Posted on the 23 February 2013 by Missliabilities
It was 8th grade and not my most attractive year. I was short, awkward, and pale. I was wearing a C-cup bra and weighed around 90 pounds - but no one else in my grade had boobs yet so everyone treated me like shit. I didn't know how to dress myself, but refused to let my stepmom set out my clothes. Braces adorned my top and bottom teeth. I had to wear headgear at night. I played the French Horn. God, I was an ugly duckling.
And I was in love with a boy named Jon who played the saxophone.
Jon knew I had a crush on him and thought I was repulsive. We went to summer band camp together where they hosted an uncomfortable dance night. I danced with him and remembered that my skin felt like it was on fire.
On Valentine's Day, 4 months before I would leave Texas and start a new life in Pennsylvania, the school had a rose sale. You could give roses to your crush or friends (yellow = friends, pink = crush, red = love, white = secret admirer). I was an office assistant at the time and got to run around the store delivering these adorable roses to happy students.

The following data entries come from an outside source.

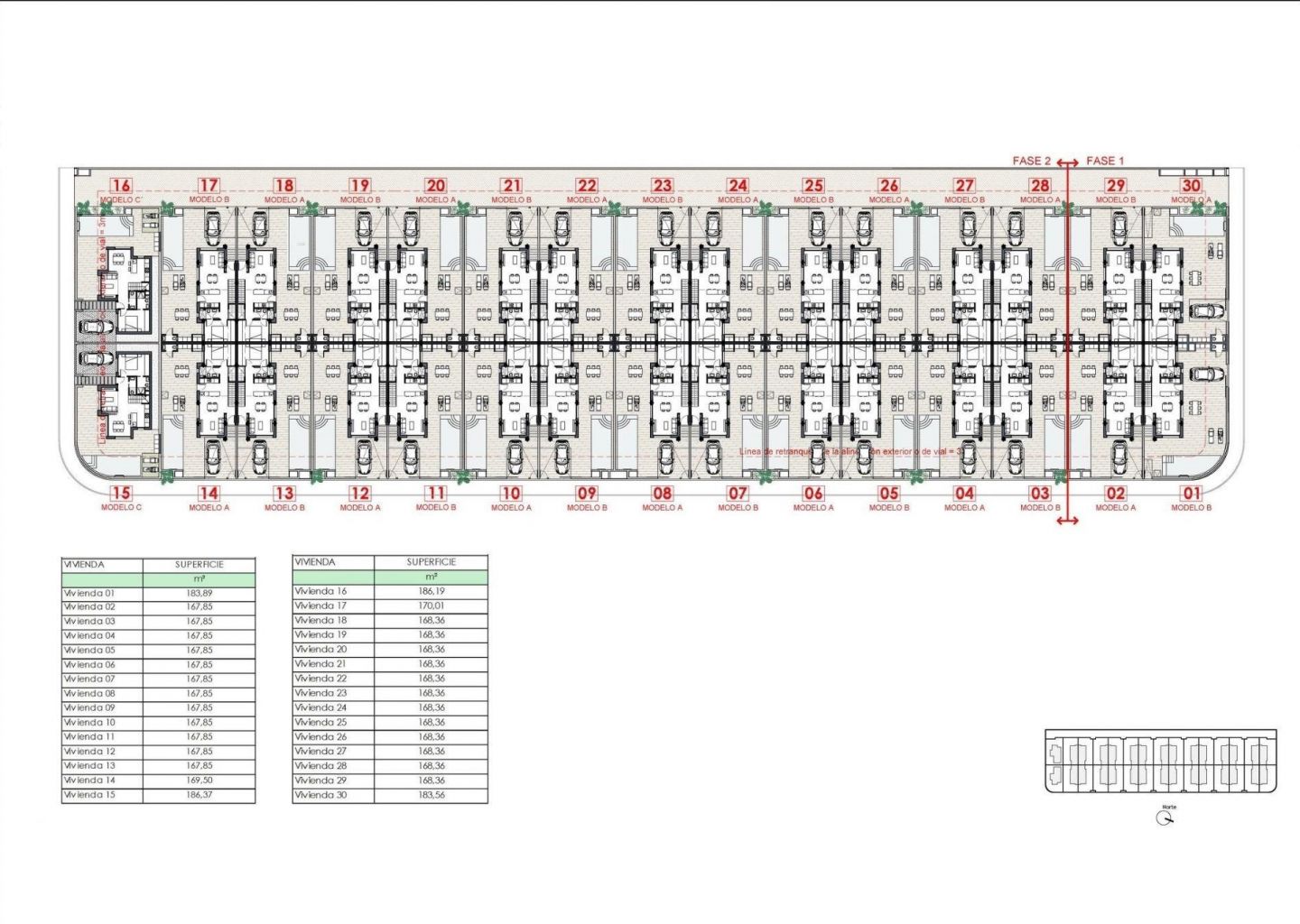Viewport: 1300px width, 924px height.
Task: Click the FASE 2 label
Action: [x=1031, y=161]
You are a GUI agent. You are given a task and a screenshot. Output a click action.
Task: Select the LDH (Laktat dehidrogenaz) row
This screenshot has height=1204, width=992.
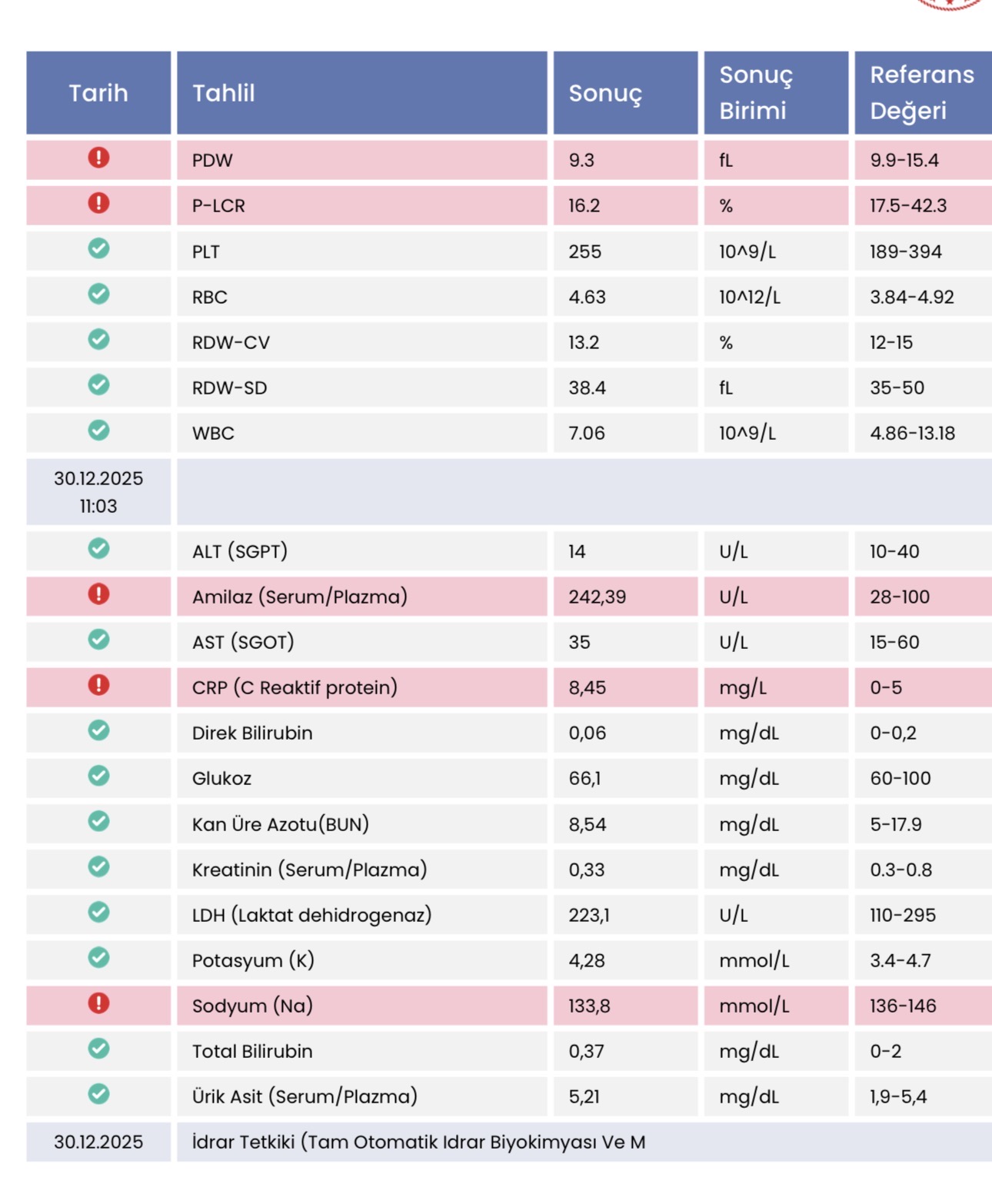point(509,915)
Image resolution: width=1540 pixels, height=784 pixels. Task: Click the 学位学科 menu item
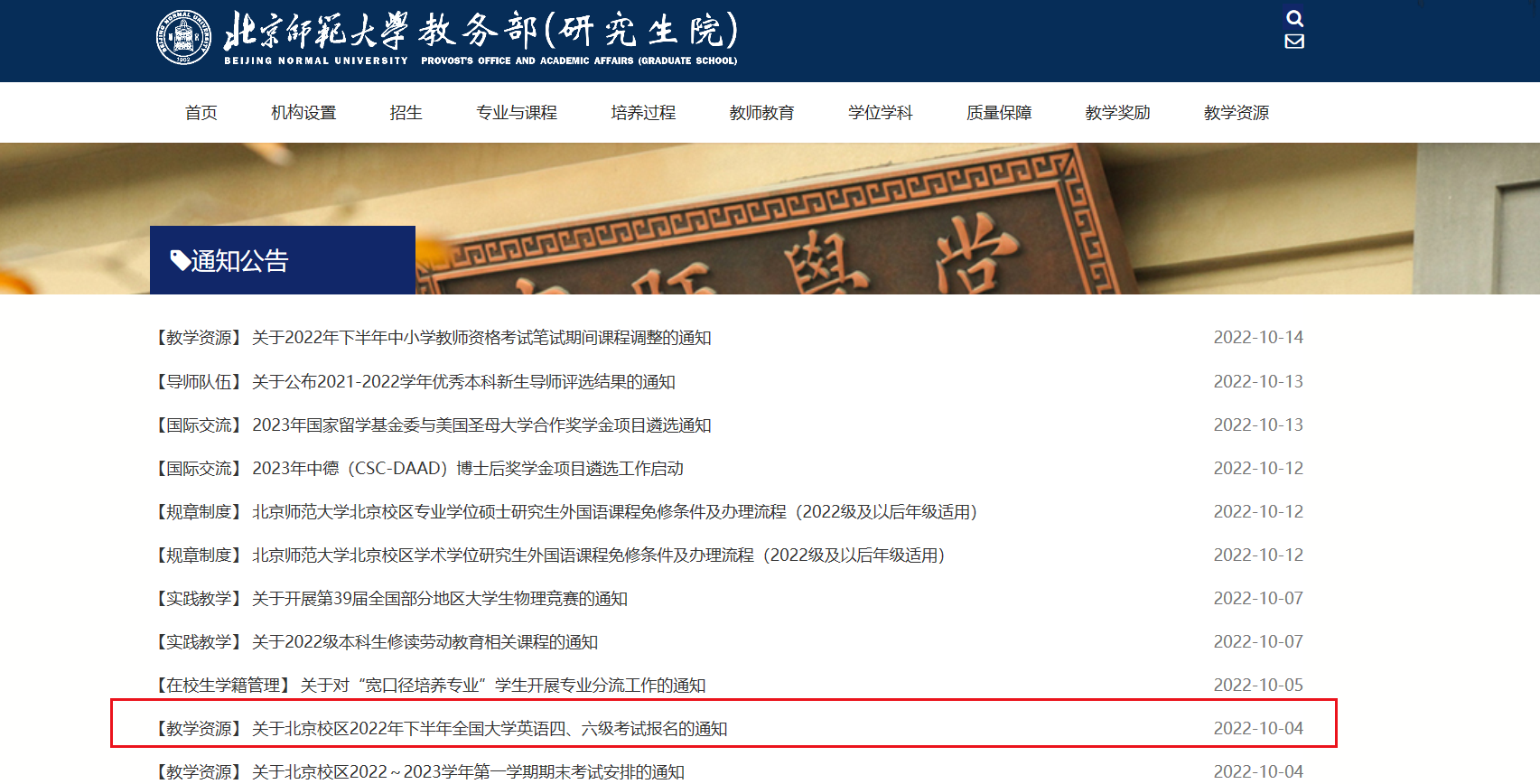click(880, 113)
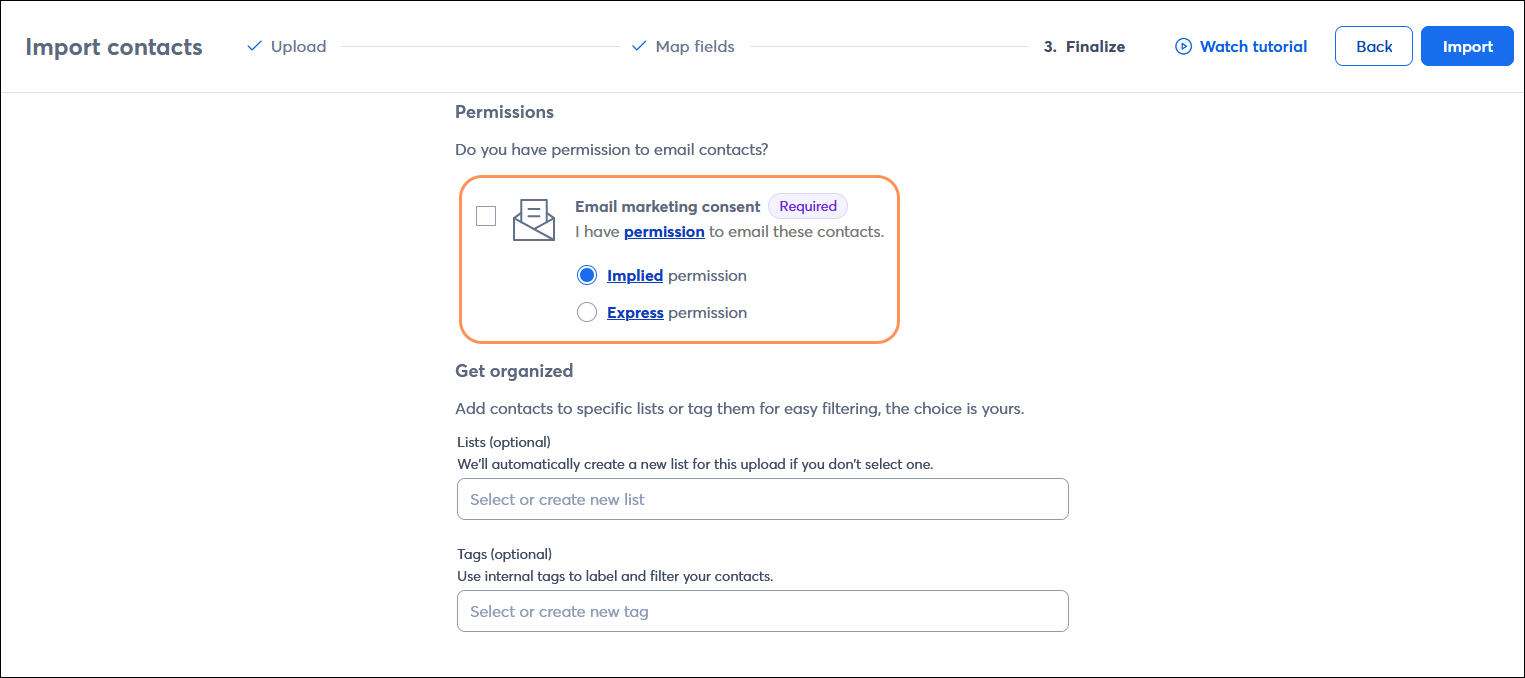Click the Import button
The width and height of the screenshot is (1525, 678).
[1466, 46]
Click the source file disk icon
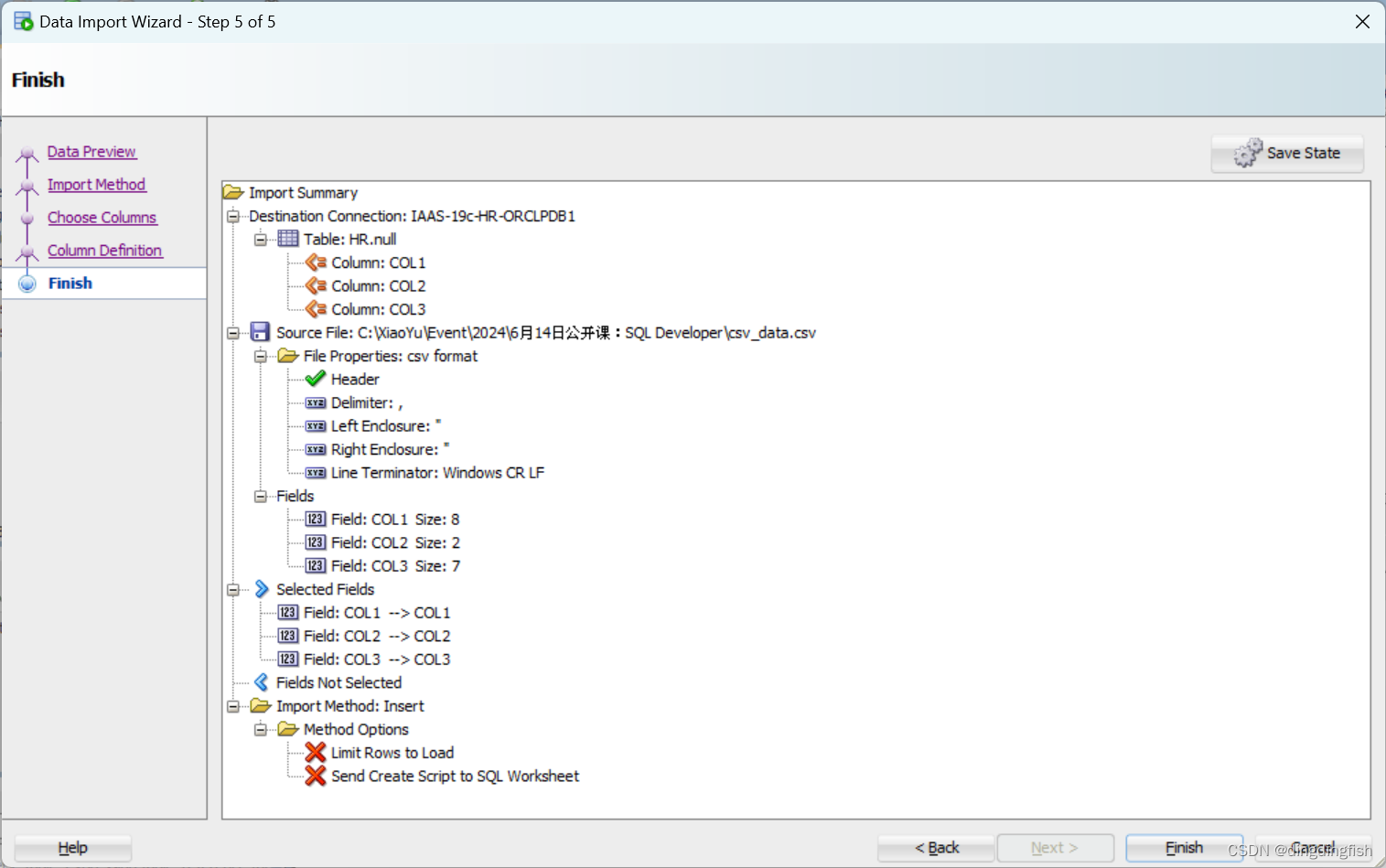 [261, 332]
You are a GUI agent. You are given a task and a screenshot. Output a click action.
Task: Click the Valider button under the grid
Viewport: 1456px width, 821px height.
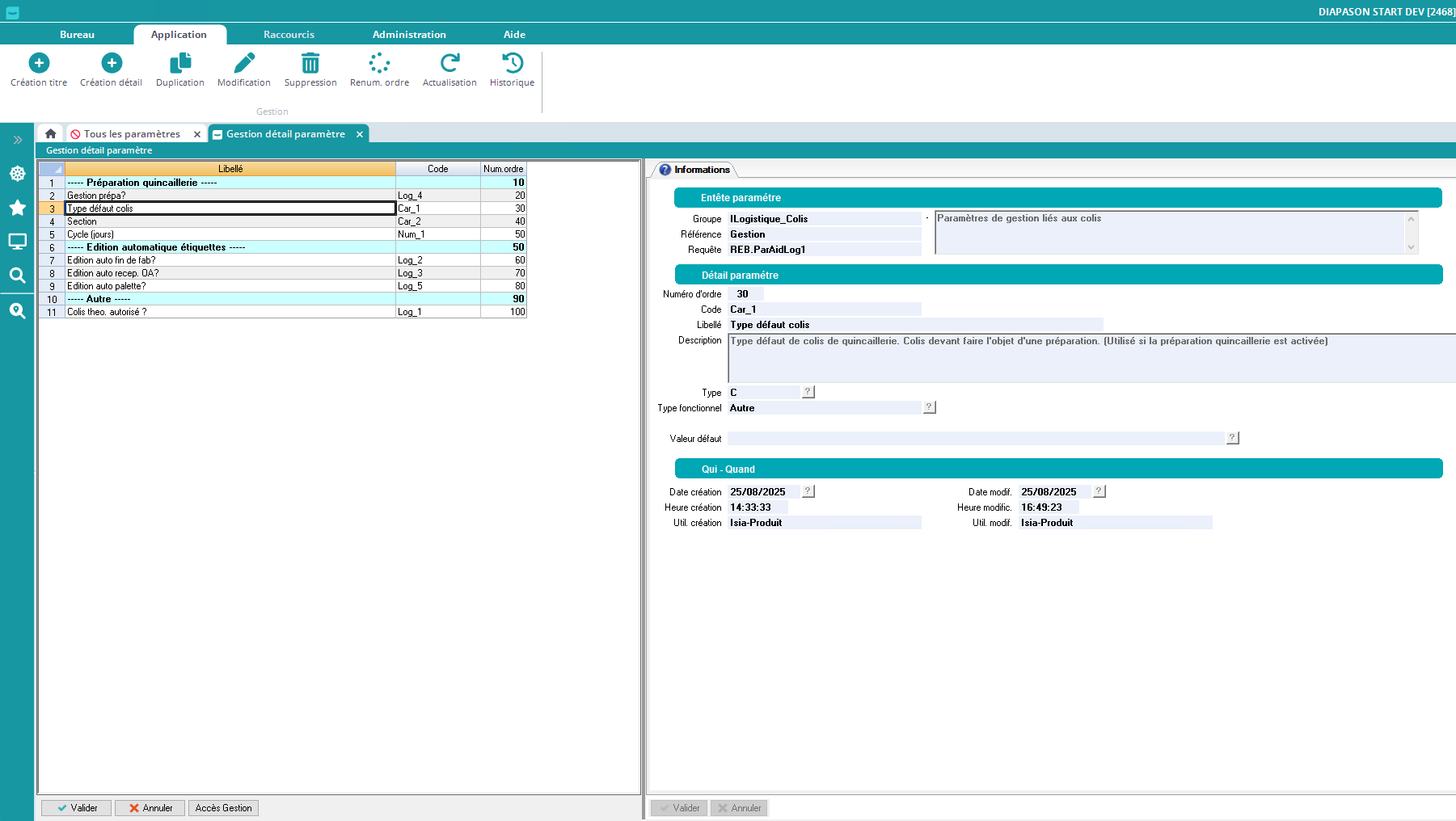click(x=77, y=808)
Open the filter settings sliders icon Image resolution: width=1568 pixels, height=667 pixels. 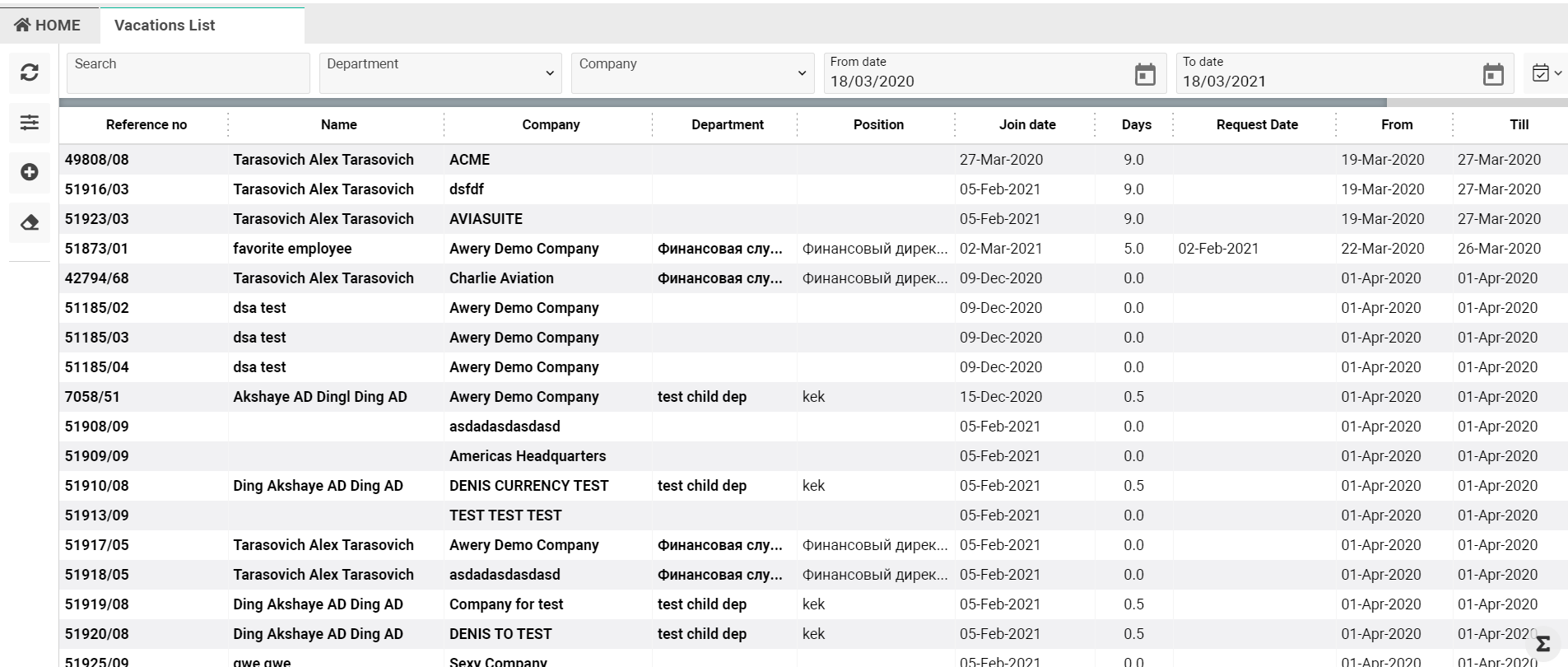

When I was in band class, an office assistant came in and pulled me aside and gave me a beautiful white rose. I couldn't believe it, I felt so special. It had a note attached to it:
 You are so ugly.
I was in shock. Jon and his best friend were snickering over at me from one corner of the band hall. My eyes welled up with tears, but I held onto them until I left class.
And every time someone in my life gets engaged and it's still not me, this memory flashes to the forefront of my mind. I wish it wouldn't.
Jon's now gay, and he's ugly as fuck.